Les données clés de la CNIL

En allant vérifier le contenu de sa fiche rédigée par les Renseignements généraux, Bruno Rebelle a remis le feu aux poudres de la Commission nationale de l’informatique et des libertés. " Les gens ont pris conscience de leur droit d’accès aux fichiers. Le nombre de saisines RG a triplé depuis " , explique Yann Padova, secrétaire général de la Cnil. Mais, contrairement à Bruno Rebelle, le simple quidam doit attendre de six mois à un an pour accéder à la fameuse fiche - quand elle existe. C’est un fait : la Cnil peine à répondre à la demande. Car, depuis 2004, date de la transposition de la directive européenne, son champ d’action et ses pouvoirs ont été sensiblement élargis. " Elle peut infliger des sanctions administratives et des amendes allant jusqu’à 300.000 euros. Elle peut aussi saisir le parquet " , indique Mathieu Gaudemet, avocat chez Joffe & Associés.

130 CONTROLES PAR AN

Les fichiers de police ne sont que la partie émergée de l’iceberg. Les fichiers des entreprises, comme les données clients doivent faire l’objet d’une déclaration à la Cnil, et leur utilisation est strictement réglementée. Et l’arrivée de nouvelles technologies engendre un surcroît d’activité. Ainsi, l’installation d’un système biométrique requiert une autorisation spécifique. Or, depuis 2004, ni les effectifs ni le budget de la Commission n’ont augmenté significativement. " Nous effectuons 130 contrôles par an, contre 600 en Espagne " , regrettait récemment son président, Alex Türk. Pour l’instant, seulement treize sanctions ont été infligées, totalisant 168.300 euros. Le Crédit Lyonnais a reçu 45.000 euros d’amende pour inscription abusive dans les fichiers de la Banque de France.

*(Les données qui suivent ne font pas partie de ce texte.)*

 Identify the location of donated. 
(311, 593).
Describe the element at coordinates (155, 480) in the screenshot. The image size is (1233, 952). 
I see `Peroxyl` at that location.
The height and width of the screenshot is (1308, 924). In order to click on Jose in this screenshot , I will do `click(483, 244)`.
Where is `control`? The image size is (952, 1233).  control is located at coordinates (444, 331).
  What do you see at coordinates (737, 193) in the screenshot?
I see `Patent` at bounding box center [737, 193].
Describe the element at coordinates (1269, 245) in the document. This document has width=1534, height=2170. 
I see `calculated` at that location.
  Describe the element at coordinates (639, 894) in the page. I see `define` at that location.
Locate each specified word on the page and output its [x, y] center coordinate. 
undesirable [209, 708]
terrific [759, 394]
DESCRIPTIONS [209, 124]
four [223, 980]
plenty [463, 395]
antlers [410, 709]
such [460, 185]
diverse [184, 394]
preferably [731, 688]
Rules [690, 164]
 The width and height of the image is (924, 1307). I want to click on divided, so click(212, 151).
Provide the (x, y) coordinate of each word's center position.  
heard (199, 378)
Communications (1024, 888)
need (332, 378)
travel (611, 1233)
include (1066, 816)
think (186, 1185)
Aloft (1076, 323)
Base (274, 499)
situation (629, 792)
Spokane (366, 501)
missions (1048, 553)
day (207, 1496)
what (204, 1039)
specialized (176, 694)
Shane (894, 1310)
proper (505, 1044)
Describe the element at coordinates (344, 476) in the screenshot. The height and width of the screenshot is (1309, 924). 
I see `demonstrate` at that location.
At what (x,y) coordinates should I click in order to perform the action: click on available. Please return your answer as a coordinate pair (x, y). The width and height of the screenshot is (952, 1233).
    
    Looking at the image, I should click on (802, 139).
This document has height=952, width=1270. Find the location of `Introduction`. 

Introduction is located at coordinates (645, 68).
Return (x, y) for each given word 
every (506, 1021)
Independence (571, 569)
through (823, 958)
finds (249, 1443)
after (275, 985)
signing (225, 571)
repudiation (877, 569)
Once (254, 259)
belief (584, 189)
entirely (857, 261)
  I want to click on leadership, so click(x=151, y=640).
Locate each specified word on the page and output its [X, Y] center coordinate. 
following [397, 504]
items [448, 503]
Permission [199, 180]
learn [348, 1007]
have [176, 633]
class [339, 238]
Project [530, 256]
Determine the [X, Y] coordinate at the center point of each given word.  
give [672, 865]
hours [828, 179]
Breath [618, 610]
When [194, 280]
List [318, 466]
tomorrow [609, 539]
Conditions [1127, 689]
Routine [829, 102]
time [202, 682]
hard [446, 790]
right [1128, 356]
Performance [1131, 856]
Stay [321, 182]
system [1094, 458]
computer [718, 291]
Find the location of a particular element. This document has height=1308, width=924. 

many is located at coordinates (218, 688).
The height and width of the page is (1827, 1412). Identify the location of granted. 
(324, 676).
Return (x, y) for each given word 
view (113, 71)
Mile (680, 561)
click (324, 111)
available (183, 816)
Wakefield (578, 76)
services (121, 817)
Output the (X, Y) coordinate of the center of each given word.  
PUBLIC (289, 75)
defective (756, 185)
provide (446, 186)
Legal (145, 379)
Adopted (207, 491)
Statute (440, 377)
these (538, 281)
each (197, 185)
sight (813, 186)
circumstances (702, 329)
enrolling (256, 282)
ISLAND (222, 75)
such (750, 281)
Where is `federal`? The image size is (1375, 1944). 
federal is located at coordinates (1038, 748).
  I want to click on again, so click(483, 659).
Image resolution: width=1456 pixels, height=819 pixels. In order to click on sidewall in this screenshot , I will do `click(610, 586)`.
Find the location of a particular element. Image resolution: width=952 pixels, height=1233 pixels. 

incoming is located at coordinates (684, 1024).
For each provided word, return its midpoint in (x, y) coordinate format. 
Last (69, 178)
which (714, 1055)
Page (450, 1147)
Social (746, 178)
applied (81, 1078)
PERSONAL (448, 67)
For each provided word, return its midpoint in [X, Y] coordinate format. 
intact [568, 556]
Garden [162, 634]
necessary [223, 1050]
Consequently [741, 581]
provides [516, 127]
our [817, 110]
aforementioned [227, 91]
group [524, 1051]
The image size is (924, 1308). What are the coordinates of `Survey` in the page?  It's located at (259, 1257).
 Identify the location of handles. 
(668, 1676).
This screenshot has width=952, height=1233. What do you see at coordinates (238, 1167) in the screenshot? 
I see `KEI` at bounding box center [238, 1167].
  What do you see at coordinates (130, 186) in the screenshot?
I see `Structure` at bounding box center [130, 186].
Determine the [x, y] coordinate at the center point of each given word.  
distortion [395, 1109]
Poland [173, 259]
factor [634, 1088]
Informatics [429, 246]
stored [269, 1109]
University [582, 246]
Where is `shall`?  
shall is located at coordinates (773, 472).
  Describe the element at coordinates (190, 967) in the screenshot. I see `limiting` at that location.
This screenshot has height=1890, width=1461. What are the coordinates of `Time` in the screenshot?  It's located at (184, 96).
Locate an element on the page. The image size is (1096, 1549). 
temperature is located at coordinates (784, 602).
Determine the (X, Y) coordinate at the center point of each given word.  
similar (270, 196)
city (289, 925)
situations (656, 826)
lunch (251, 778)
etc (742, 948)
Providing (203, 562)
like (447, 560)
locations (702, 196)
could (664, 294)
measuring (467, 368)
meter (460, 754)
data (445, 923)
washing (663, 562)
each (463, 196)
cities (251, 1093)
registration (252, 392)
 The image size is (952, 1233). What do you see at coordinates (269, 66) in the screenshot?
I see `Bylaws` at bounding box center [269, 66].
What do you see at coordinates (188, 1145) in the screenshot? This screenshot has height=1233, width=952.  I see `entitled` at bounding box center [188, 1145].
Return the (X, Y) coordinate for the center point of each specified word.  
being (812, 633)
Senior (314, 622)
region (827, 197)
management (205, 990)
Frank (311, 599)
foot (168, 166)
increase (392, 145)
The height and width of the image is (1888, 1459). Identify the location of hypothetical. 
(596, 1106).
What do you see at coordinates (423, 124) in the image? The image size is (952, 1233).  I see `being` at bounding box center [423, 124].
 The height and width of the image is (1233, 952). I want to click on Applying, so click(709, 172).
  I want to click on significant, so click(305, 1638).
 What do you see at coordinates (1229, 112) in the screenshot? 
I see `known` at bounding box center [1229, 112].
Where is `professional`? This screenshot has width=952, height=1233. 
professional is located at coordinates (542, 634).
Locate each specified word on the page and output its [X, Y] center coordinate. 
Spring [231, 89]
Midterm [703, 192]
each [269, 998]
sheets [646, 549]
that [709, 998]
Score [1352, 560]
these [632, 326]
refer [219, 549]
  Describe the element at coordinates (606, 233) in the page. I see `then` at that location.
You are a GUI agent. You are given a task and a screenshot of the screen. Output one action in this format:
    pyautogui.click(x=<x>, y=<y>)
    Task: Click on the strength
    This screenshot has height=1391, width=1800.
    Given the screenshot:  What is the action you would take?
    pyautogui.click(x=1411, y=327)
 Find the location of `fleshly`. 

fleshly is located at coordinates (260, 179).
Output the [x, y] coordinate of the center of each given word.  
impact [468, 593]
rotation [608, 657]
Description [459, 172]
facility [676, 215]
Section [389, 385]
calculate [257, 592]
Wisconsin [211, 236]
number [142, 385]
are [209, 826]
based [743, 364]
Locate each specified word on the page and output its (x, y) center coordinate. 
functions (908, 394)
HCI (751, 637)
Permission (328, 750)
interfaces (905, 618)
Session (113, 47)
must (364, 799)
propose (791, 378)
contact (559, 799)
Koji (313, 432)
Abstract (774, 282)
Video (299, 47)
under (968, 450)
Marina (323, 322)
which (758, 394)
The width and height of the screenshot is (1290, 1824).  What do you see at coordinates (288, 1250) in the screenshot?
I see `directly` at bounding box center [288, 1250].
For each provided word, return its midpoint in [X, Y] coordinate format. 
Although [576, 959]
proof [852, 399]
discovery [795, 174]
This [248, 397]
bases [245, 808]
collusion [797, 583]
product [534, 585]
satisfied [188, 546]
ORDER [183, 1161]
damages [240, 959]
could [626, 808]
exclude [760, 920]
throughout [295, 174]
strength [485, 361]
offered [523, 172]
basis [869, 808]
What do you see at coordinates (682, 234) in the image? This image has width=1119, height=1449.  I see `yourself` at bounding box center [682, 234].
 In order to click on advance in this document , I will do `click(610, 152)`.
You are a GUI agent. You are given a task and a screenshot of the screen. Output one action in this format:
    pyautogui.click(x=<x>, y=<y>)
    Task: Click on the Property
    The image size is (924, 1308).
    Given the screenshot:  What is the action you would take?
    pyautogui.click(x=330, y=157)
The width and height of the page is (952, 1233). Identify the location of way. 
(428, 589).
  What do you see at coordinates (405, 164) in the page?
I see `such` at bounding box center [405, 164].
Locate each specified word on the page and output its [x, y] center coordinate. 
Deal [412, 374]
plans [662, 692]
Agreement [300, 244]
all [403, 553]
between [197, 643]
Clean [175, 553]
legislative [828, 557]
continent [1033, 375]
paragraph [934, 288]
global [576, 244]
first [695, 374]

Nouveauté de la loi destinée à alléger la tâche de la Cnil : les entreprises peuvent nommer un correspondant, s’exemptant ainsi des déclarations obligatoires. Pour l’instant, 650 organismes ont désigné 320 correspondants. Mais la liste ne comprend ni banque ni grand vépéciste. " Il y a encore une certaine méfiance. Les entreprises croient que le correspondant est responsable pénalement en cas d’infraction. C’est faux. En outre, nombre d’entreprises voient le correspondant comme l’intrusion d’une administration en leur sein " , décrypte Pierre Charreton, directeur juridique de France Télécom, qui a nommé son correspondant.

Pour un changement de tutelle

Le président de la Cnil, Alex Türk, aimerait bien éviter les mésaventures qu’il a connues en 2006. Sur un amendement proposé par Pierre Albertini, rapporteur de la commission des Finances pour la Justice, la Cnil a bien failli voir ses crédits divisés par deux. C’est pourquoi l’autorité souhaiterait être rattachée à Matignon plutôt qu’au ministère de la Justice, comme c’est le cas aujourd’hui. Cela lui permettrait, espère-t-elle, d’éviter d’être considérée comme un simple service, dont on peut geler les budgets et les effectifs. L’an passé, Matignon a dû accorder une rallonge de 300.000 euros.